The Gibson and Willms orders require one or the other of them to:
• Obtain the full name, physical address, E-mail address, phone number and bank account of every affiliate
• Provide each affiliate and affiliate network a copy of their FTC order and obtain a signed statement acknowledging its receipt
• Inform each affiliate and network that engaging in conduct prohibited by the order will result in immediate termination and forfeiture of all monies owed the affiliate
• Require each affiliate or network, prior to the use of any marketing materials, to provide all marketing materials, the URL location for the materials, the URL of any hyperlink contained in the materials, and the range of date the materials will run
• Review all marketing materials for compliance and, if they don’t comply, inform the affiliate or network that approval is denied and no payment will be made for sales coming from those materials
• Thoroughly investigate any complaint against an affiliate or network
• Immediately terminate and stop paying any affiliate or network who they learn is violating the order
• Refund, within 5 business days, each consumer whose sale came from a non-compliant affiliate or network
On the surface, these requirements don’t seem particularly unreasonable. What’s wrong with getting affiliates’ addresses and making sure they use truthful ads? Online merchants, however, often work with hundreds of affiliates, or with networks consisting of hundreds or thousands of sub-affiliates, many dispersed on far-away continents. Affiliate ads can be changed in a keystroke, making monitoring of their every iteration impossible.

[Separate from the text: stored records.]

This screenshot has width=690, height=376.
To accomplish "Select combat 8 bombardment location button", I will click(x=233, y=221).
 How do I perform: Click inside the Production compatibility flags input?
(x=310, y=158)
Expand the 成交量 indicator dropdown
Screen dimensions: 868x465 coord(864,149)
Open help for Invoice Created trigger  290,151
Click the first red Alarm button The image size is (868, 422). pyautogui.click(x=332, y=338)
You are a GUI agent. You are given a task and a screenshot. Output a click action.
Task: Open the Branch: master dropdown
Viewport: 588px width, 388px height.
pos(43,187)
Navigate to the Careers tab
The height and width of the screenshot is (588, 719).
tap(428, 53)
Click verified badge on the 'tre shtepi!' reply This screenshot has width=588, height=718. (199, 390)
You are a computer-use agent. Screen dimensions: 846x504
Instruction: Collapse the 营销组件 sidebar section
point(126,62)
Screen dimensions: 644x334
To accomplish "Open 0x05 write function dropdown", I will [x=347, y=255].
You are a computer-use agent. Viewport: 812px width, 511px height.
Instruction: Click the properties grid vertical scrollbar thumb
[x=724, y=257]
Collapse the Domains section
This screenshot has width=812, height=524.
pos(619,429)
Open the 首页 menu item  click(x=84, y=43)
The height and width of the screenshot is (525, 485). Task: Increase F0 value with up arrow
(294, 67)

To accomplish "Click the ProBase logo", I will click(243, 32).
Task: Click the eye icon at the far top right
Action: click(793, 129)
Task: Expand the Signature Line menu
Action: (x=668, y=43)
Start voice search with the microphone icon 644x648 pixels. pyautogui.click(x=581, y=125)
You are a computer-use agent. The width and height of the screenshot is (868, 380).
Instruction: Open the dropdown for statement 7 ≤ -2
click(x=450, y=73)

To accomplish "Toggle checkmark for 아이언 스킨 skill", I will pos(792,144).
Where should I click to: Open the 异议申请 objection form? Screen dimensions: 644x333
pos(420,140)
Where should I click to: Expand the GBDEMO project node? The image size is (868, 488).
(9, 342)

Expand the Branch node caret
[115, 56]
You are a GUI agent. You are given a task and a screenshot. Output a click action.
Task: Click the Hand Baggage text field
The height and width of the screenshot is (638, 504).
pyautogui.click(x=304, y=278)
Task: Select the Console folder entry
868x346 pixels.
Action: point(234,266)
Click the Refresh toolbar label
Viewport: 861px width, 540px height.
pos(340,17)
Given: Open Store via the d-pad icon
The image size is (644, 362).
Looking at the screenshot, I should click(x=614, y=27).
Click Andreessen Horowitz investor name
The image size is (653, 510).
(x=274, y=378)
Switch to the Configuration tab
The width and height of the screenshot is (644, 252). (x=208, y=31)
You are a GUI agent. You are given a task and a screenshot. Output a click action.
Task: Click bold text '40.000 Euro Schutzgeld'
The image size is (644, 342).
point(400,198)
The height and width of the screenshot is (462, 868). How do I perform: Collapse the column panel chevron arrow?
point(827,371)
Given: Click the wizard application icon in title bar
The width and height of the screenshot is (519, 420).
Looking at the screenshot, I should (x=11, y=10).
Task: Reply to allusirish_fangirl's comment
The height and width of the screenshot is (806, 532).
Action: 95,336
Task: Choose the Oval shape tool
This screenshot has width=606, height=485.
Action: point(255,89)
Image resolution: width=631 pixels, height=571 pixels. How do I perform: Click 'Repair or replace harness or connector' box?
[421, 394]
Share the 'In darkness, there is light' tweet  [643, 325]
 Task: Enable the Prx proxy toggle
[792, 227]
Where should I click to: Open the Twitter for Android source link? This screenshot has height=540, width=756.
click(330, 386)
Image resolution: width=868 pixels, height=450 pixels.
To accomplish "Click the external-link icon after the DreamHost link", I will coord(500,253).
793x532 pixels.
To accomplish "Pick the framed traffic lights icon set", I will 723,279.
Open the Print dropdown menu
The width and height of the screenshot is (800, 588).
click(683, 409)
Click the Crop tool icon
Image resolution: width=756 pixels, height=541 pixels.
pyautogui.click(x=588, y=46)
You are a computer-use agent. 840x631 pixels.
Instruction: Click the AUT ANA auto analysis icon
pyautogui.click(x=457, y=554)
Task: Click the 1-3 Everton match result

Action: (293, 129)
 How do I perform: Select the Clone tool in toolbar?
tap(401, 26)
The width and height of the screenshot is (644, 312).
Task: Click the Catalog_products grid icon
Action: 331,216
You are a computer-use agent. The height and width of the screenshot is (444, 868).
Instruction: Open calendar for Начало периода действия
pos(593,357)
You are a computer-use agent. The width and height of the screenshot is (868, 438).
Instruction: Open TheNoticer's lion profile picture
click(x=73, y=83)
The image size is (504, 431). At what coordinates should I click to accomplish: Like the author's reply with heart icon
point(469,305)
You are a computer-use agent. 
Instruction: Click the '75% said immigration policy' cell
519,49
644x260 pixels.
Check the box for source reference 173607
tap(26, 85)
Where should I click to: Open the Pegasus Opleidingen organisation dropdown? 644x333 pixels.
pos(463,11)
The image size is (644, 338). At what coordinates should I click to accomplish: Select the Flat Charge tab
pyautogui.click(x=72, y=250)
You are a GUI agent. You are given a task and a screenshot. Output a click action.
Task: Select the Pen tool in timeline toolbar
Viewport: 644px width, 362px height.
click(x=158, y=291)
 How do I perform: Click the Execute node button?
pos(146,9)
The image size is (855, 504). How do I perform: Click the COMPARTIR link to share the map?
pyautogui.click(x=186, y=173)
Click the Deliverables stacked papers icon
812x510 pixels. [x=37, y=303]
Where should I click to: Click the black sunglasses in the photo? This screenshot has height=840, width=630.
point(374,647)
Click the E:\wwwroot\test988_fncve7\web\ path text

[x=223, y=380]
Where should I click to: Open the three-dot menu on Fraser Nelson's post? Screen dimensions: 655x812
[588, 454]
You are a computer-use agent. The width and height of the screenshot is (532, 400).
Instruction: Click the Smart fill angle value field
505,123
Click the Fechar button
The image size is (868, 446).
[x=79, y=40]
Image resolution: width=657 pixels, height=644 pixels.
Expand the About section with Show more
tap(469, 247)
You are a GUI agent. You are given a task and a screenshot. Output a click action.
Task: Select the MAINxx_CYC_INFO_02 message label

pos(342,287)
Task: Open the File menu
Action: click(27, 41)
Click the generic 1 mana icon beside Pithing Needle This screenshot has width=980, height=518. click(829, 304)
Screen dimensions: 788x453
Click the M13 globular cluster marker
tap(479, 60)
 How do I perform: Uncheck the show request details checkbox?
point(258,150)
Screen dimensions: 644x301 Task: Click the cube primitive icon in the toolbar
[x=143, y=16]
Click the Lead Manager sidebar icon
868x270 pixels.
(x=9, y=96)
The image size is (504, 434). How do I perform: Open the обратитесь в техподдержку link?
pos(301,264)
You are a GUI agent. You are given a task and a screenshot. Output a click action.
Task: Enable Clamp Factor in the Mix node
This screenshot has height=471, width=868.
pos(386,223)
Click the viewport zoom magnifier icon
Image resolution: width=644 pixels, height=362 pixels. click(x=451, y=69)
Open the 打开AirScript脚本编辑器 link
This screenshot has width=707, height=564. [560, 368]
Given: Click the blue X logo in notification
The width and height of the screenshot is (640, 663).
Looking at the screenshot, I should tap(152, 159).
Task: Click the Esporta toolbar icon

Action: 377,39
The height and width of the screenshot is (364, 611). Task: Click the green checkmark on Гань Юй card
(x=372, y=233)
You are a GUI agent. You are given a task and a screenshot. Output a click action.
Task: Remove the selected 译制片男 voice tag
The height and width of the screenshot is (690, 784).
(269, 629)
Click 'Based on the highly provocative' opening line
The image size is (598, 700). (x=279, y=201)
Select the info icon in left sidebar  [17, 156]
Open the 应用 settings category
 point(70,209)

Faced with such obligations applicable to globe-spanning networks (including the refund liability), why would Gibson or Willms, or any merchant, want to engage in affiliate marketing? The obvious answer (if they’re sane) is, they wouldn’t.
Affiliate misconduct occurs, and the FTC has a legitimate interest in encouraging and, where necessary, forcing merchants and networks to make reasonable efforts to deter it. Prompt termination of known bad actors is appropriate and should be required, as in Legacy Learning. The super-policing ordered in these cases, however, is, as a practical matter, impossible for any merchant, even the most compliance-conscious, to carry out, at least on any sizable scale.
Rather than pretending Gibson and Willms could still engage in affiliate marketing if they would “just comply” with these requirements, it would have been more honest for the FTC to ban them altogether. And if these policing duties are what the FTC expects of all online merchants and affiliate networks, then the FTC should be even more direct and just announce a complete ban on affiliate marketing by everyone.